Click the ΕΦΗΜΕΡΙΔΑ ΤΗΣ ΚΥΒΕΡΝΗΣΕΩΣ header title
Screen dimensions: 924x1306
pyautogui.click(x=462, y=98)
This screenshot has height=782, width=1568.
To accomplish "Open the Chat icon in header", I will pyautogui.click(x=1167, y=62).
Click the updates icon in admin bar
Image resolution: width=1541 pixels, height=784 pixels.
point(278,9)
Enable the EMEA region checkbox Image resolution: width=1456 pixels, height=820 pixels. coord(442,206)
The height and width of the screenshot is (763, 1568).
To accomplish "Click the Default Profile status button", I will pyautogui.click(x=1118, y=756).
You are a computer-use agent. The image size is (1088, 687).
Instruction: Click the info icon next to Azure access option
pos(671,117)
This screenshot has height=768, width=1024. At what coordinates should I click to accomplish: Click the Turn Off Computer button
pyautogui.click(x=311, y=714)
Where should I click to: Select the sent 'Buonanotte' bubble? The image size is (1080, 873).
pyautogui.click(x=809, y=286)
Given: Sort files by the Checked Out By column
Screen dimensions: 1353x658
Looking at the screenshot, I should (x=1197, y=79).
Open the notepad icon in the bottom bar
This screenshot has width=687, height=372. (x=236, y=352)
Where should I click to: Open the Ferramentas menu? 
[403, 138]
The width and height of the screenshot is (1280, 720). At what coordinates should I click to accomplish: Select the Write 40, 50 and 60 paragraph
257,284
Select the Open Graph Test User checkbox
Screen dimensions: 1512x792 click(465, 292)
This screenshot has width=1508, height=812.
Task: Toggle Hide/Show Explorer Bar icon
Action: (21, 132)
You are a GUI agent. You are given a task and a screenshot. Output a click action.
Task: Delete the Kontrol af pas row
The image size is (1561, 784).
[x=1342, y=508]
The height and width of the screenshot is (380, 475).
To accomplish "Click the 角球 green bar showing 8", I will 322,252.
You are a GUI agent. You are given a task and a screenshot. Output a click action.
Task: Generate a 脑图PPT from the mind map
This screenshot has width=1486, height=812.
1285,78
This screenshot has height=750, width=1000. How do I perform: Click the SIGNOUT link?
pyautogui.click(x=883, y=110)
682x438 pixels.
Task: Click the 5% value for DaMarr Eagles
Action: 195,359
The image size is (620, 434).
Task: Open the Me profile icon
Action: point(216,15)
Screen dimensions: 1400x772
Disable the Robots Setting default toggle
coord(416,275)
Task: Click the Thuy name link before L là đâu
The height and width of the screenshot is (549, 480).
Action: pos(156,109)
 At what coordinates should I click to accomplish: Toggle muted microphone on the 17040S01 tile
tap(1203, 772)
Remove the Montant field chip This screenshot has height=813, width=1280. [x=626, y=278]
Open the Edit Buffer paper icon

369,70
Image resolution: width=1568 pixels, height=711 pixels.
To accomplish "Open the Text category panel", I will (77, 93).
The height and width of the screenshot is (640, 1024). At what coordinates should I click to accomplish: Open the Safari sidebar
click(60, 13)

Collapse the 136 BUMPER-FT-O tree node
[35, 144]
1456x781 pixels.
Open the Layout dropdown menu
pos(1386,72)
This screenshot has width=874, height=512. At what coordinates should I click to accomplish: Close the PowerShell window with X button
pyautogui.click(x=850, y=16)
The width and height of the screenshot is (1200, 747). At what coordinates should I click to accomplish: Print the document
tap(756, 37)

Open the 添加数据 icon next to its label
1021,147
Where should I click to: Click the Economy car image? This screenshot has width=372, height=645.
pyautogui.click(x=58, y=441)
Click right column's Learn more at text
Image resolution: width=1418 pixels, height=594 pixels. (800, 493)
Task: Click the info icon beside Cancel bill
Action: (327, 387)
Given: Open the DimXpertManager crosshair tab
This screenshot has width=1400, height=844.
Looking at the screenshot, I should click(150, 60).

....

Set problem »
Please lay out every line of the records above as a Markdown table with the columns "No." and "Line," numbering the rows in order and leaving out blank lines.

Result »
| No. | Line |
|---|---|
| 1 | Click the ΕΦΗΜΕΡΙΔΑ ΤΗΣ ΚΥΒΕΡΝΗΣΕΩΣ header title |
| 2 | Screen dimensions: 924x1306 |
| 3 | pyautogui.click(x=462, y=98) |
| 4 | This screenshot has height=782, width=1568. |
| 5 | To accomplish "Open the Chat icon in header", I will pyautogui.click(x=1167, y=62). |
| 6 | Click the updates icon in admin bar |
| 7 | Image resolution: width=1541 pixels, height=784 pixels. |
| 8 | point(278,9) |
| 9 | Enable the EMEA region checkbox Image resolution: width=1456 pixels, height=820 pixels. coord(442,206) |
| 10 | The height and width of the screenshot is (763, 1568). |
| 11 | To accomplish "Click the Default Profile status button", I will pyautogui.click(x=1118, y=756). |
| 12 | You are a computer-use agent. The image size is (1088, 687). |
| 13 | Instruction: Click the info icon next to Azure access option |
| 14 | pos(671,117) |
| 15 | This screenshot has height=768, width=1024. At what coordinates should I click to accomplish: Click the Turn Off Computer button |
| 16 | pyautogui.click(x=311, y=714) |
| 17 | Where should I click to: Select the sent 'Buonanotte' bubble? The image size is (1080, 873). |
| 18 | pyautogui.click(x=809, y=286) |
| 19 | Given: Sort files by the Checked Out By column |
| 20 | Screen dimensions: 1353x658 |
| 21 | Looking at the screenshot, I should (x=1197, y=79). |
| 22 | Open the notepad icon in the bottom bar |
| 23 | This screenshot has width=687, height=372. (x=236, y=352) |
| 24 | Where should I click to: Open the Ferramentas menu?  |
| 25 | [403, 138] |
| 26 | The width and height of the screenshot is (1280, 720). At what coordinates should I click to accomplish: Select the Write 40, 50 and 60 paragraph |
| 27 | 257,284 |
| 28 | Select the Open Graph Test User checkbox |
| 29 | Screen dimensions: 1512x792 click(465, 292) |
| 30 | This screenshot has width=1508, height=812. |
| 31 | Task: Toggle Hide/Show Explorer Bar icon |
| 32 | Action: (21, 132) |
| 33 | You are a GUI agent. You are given a task and a screenshot. Output a click action. |
| 34 | Task: Delete the Kontrol af pas row |
| 35 | The image size is (1561, 784). |
| 36 | [x=1342, y=508] |
| 37 | The height and width of the screenshot is (380, 475). |
| 38 | To accomplish "Click the 角球 green bar showing 8", I will 322,252. |
| 39 | You are a GUI agent. You are given a task and a screenshot. Output a click action. |
| 40 | Task: Generate a 脑图PPT from the mind map |
| 41 | This screenshot has width=1486, height=812. |
| 42 | 1285,78 |
| 43 | This screenshot has height=750, width=1000. How do I perform: Click the SIGNOUT link? |
| 44 | pyautogui.click(x=883, y=110) |
| 45 | 682x438 pixels. |
| 46 | Task: Click the 5% value for DaMarr Eagles |
| 47 | Action: 195,359 |
| 48 | The image size is (620, 434). |
| 49 | Task: Open the Me profile icon |
| 50 | Action: point(216,15) |
| 51 | Screen dimensions: 1400x772 |
| 52 | Disable the Robots Setting default toggle |
| 53 | coord(416,275) |
| 54 | Task: Click the Thuy name link before L là đâu |
| 55 | The height and width of the screenshot is (549, 480). |
| 56 | Action: pos(156,109) |
| 57 |  At what coordinates should I click to accomplish: Toggle muted microphone on the 17040S01 tile |
| 58 | tap(1203, 772) |
| 59 | Remove the Montant field chip This screenshot has height=813, width=1280. [x=626, y=278] |
| 60 | Open the Edit Buffer paper icon |
| 61 | 369,70 |
| 62 | Image resolution: width=1568 pixels, height=711 pixels. |
| 63 | To accomplish "Open the Text category panel", I will (77, 93). |
| 64 | The height and width of the screenshot is (640, 1024). At what coordinates should I click to accomplish: Open the Safari sidebar |
| 65 | click(60, 13) |
| 66 | Collapse the 136 BUMPER-FT-O tree node |
| 67 | [35, 144] |
| 68 | 1456x781 pixels. |
| 69 | Open the Layout dropdown menu |
| 70 | pos(1386,72) |
| 71 | This screenshot has width=874, height=512. At what coordinates should I click to accomplish: Close the PowerShell window with X button |
| 72 | pyautogui.click(x=850, y=16) |
| 73 | The width and height of the screenshot is (1200, 747). At what coordinates should I click to accomplish: Print the document |
| 74 | tap(756, 37) |
| 75 | Open the 添加数据 icon next to its label |
| 76 | 1021,147 |
| 77 | Where should I click to: Click the Economy car image? This screenshot has width=372, height=645. |
| 78 | pyautogui.click(x=58, y=441) |
| 79 | Click right column's Learn more at text |
| 80 | Image resolution: width=1418 pixels, height=594 pixels. (800, 493) |
| 81 | Task: Click the info icon beside Cancel bill |
| 82 | Action: (327, 387) |
| 83 | Given: Open the DimXpertManager crosshair tab |
| 84 | This screenshot has width=1400, height=844. |
| 85 | Looking at the screenshot, I should click(150, 60). |